Your instructions: Exactly the lines from the line containing "Viewport: 1077px width, 865px height." through the final line of the entries below must be returned, and only those, without pictures.

(Collected data entries)
►
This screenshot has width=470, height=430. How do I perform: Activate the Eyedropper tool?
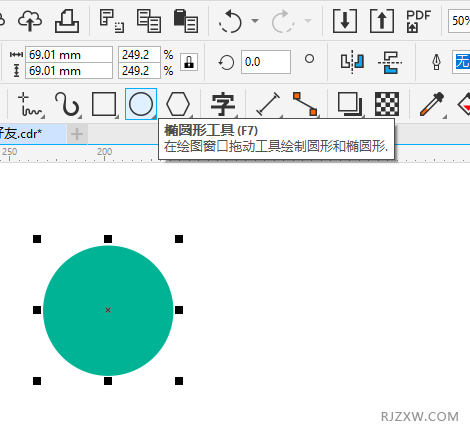tap(432, 104)
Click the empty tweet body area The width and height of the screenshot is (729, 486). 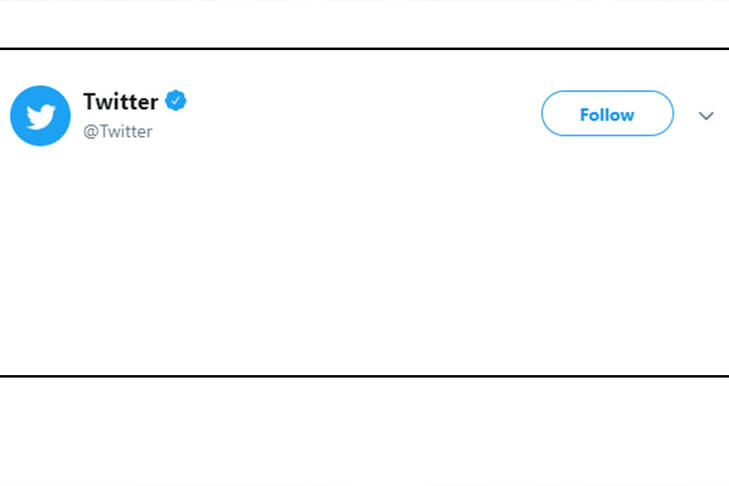pyautogui.click(x=364, y=260)
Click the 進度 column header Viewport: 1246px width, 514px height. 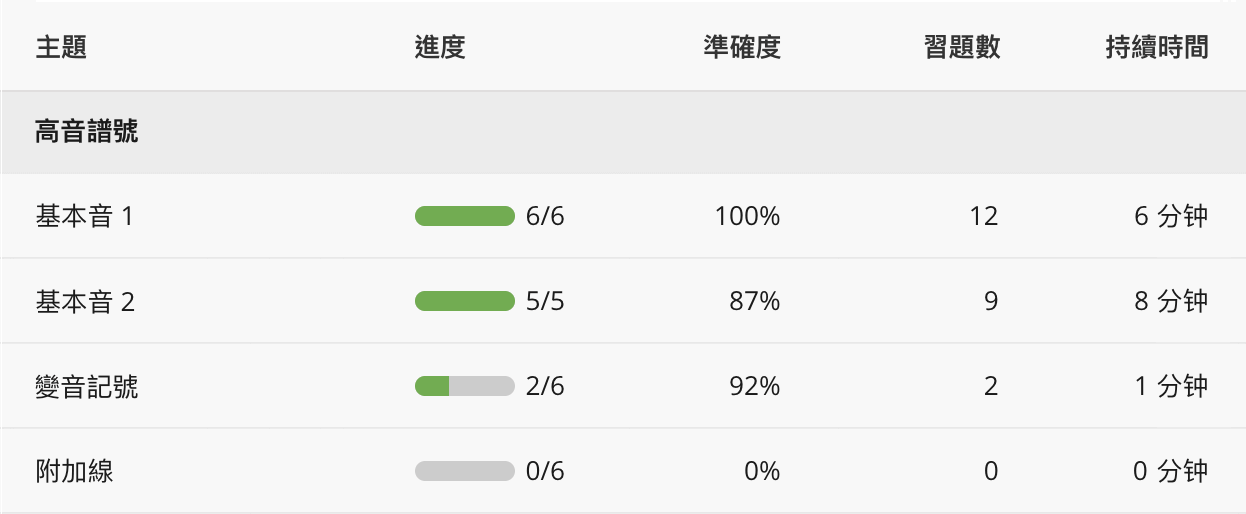click(x=440, y=47)
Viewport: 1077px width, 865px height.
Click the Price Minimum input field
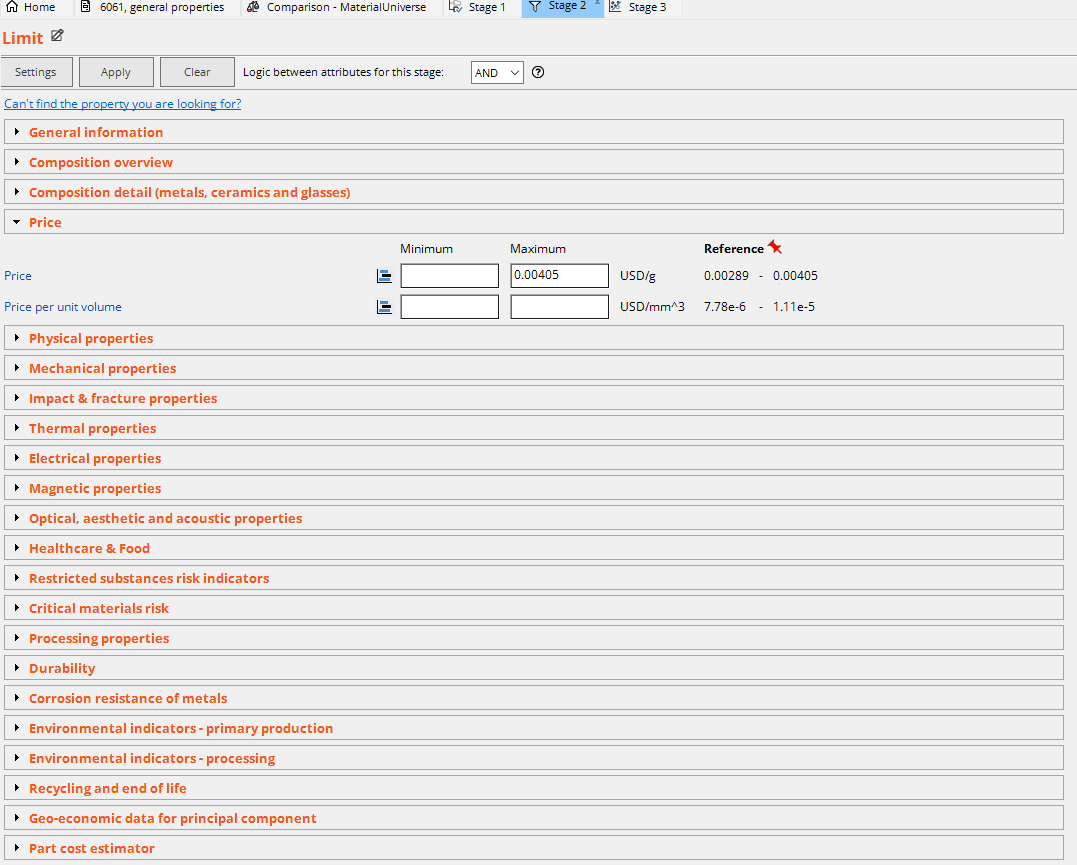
◄
Answer area:
Viewport: 1077px width, 865px height.
Click the Price Minimum input field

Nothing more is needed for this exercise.